Au Palais Garnier, du 18 avril au 23 mai 2019, chorégraphies de Paul Lightfoot, Sol León (invités pour la première fois à travailler avec le Ballet de l’Opéra) et Hans van Manen, – tous les trois étant issus du Nederlands Dans Theater (NDT), figure de proue de la danse contemporaine qui a largement contribué à son émergence en Europe dès les années 1960 – ; musiques de Philip Glass, Satie, Bach et Steve Reich.
Première œuvre: Sleight of Hand. Chorégraphie, décors et costumes : Sol León et Paul Lightfoot. Lumières : Tom Bevoort.
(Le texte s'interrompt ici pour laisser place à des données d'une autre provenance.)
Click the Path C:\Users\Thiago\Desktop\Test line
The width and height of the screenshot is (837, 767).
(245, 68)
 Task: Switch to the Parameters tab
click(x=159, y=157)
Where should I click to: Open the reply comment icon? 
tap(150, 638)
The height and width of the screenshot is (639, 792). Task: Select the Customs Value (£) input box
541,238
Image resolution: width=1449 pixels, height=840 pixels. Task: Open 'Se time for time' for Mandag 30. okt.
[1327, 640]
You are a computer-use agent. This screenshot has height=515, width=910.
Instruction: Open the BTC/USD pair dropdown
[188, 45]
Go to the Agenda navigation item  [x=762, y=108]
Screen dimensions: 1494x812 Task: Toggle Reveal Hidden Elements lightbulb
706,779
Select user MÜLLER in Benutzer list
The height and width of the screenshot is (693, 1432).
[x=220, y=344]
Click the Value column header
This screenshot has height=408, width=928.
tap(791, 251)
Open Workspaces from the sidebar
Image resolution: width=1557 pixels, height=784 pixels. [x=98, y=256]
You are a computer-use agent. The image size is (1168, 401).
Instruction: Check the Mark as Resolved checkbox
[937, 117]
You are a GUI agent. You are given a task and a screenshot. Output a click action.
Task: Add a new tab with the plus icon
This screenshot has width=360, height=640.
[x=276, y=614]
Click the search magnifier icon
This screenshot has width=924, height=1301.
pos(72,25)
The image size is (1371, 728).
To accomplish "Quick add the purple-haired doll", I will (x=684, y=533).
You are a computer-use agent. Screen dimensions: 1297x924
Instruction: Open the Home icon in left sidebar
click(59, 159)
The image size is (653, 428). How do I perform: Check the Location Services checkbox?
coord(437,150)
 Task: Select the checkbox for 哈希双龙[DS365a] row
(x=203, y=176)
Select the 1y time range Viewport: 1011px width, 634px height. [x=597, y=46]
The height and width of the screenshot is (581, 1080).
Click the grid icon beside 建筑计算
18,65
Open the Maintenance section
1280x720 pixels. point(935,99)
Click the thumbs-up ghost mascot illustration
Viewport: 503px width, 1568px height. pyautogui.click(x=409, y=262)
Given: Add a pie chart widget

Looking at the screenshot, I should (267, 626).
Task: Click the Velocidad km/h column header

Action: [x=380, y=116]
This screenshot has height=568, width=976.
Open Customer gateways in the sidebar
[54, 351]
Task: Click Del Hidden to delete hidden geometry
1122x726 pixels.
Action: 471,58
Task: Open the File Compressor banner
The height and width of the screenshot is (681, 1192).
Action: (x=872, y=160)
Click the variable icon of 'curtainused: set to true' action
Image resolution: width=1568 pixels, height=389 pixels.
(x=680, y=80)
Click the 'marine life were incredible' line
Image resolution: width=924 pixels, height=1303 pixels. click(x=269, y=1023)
Musique : Philip Glass (le 2e mouvement de la Symphonie n° 2). Sol León et Paul Lightfoot s’attachent à répondre au désir de Philip Glass (cf. Paroles sans musique, Philharmonie de Paris, collection La rue musicale, 2017) : « J’aspirais à une musique très conceptuelle, alignée sur un théâtre, un art, une danse et une peinture eux aussi très conceptuels. Ma génération – Terry Riley, Steve Reich, La Monte Young, Meredith Monk, Jon Gibson et une douzaine d’autres compositeurs – écrivait et jouait de la musique pour le théâtre et la danse. Il s’était constitué une scène musicale qui, pour la première fois, égalait les univers de la peinture, du théâtre et de la danse. Le monde de la musique pouvait désormais proclamer : "Voici une musique qui accompagne l’art." »
Et pour répondre singulièrement à ce désir, ils convoquent – faisant se lever non l’horreur mais la mélancolie et la beauté des fantômes – un univers frère du gothique anglais qui semble arraché, lambeau après lambeau, ouverture de bouche après ouverture de bouche, à ces deux fragments d’Émergences-résurgences (1972) de l’écrivain, peintre et dessinateur Henri Michaux : « Arrivé au noir. Le noir ramène au fondement, à l’origine. Base des sentiments profonds. De la nuit vient l’inexpliqué, le non-détaillé, le non-rattaché à des causes visibles, l’attaque par surprise, le mystère, le religieux, la peur… et les monstres, ce qui sort du néant, non d’une mère. Ce sans quoi la lumière n’a pas de vie intéressante. Dans des pays de forte lumière comme les pays arabes, l’émouvant c’est l’ombre, les ombres vivantes, individuelles, oscillantes, picturales, dramatiques, portées par la flamme frêle de la bougie, de la lampe à huile ou même de la torche, autres disparus de ce siècle. Obscurité, antre d’où tout peut surgir, où il faut tout chercher. […] Signes revenus, pas les mêmes, plus du tout ce que je voulais faire et pas non plus en vue d’une langue – sortant tous du type homme, où jambes ou bras et buste peuvent manquer, mais homme par sa dynamique intérieure, tordu, explosé, que je soumets (ou ressens soumis) à des torsions et des étirements, à des extensions en tous sens. »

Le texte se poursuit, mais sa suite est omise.